Aim of the task: I need the lines from the one containing "At what coordinates" through the last line of the entries retyped exactly, with no pictures among them.

Provided data:

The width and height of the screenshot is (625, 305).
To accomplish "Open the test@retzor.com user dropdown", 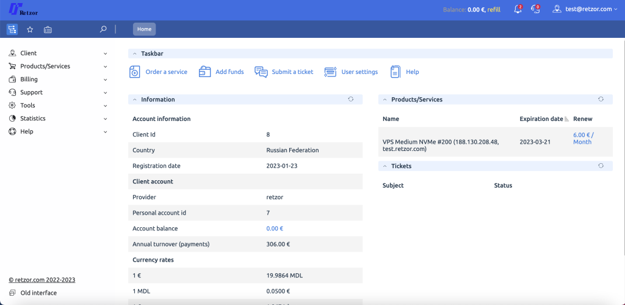I will pos(584,9).

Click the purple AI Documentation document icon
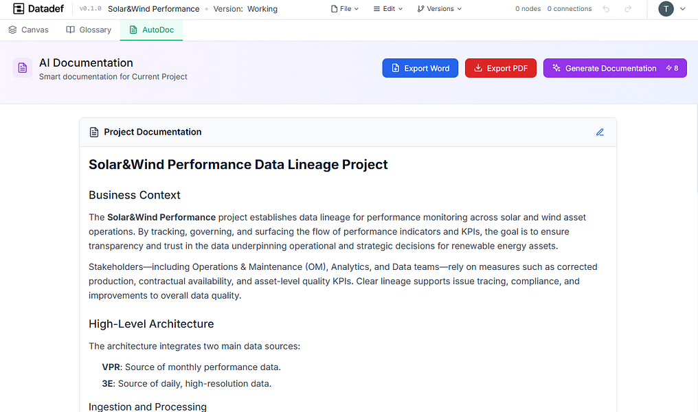coord(22,68)
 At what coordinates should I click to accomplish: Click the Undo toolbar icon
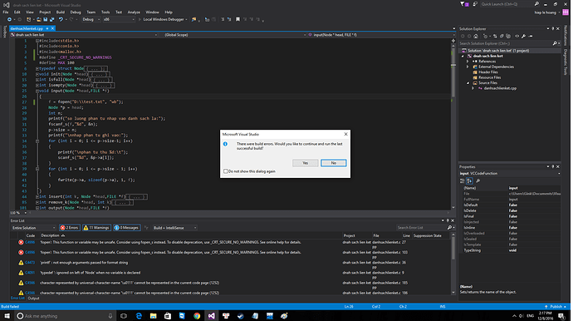(61, 19)
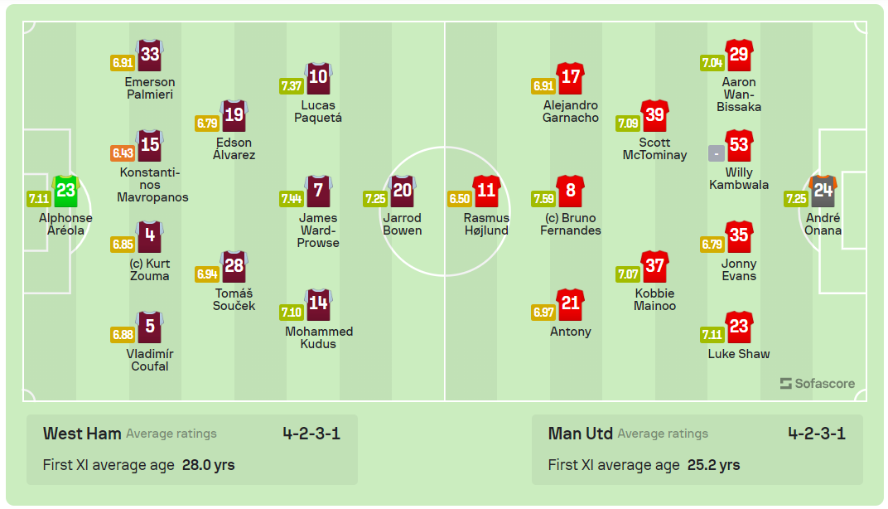Click Bruno Fernandes' number 8 shirt
888x509 pixels.
point(570,191)
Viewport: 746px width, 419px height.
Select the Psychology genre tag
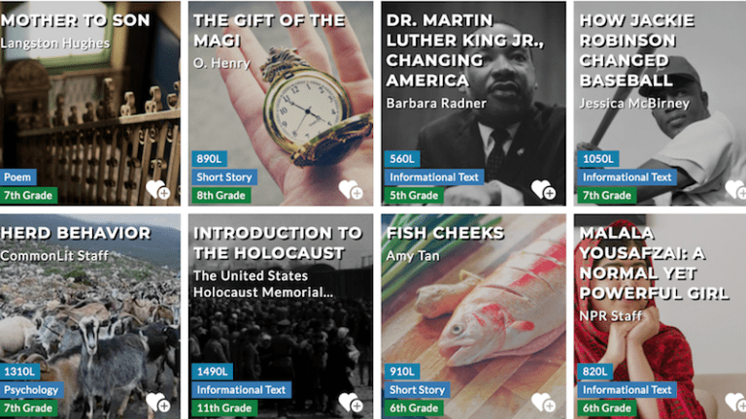[x=31, y=390]
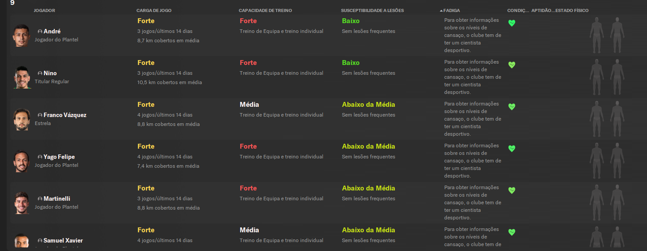Sort by the Fadiga column header

[451, 10]
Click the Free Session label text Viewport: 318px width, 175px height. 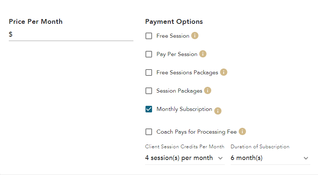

Reply:
 At what coordinates should I click to accomplish: Click the Undo toolbar icon
(61, 19)
Click Bruno Fernandes' number 8 shirt
888x509 pixels.
point(570,191)
Viewport: 746px width, 419px height.
Select the Psychology genre tag
[x=31, y=390]
Sort by the Fadiga column header

[451, 10]
Click the Free Session label text Viewport: 318px width, 175px height. 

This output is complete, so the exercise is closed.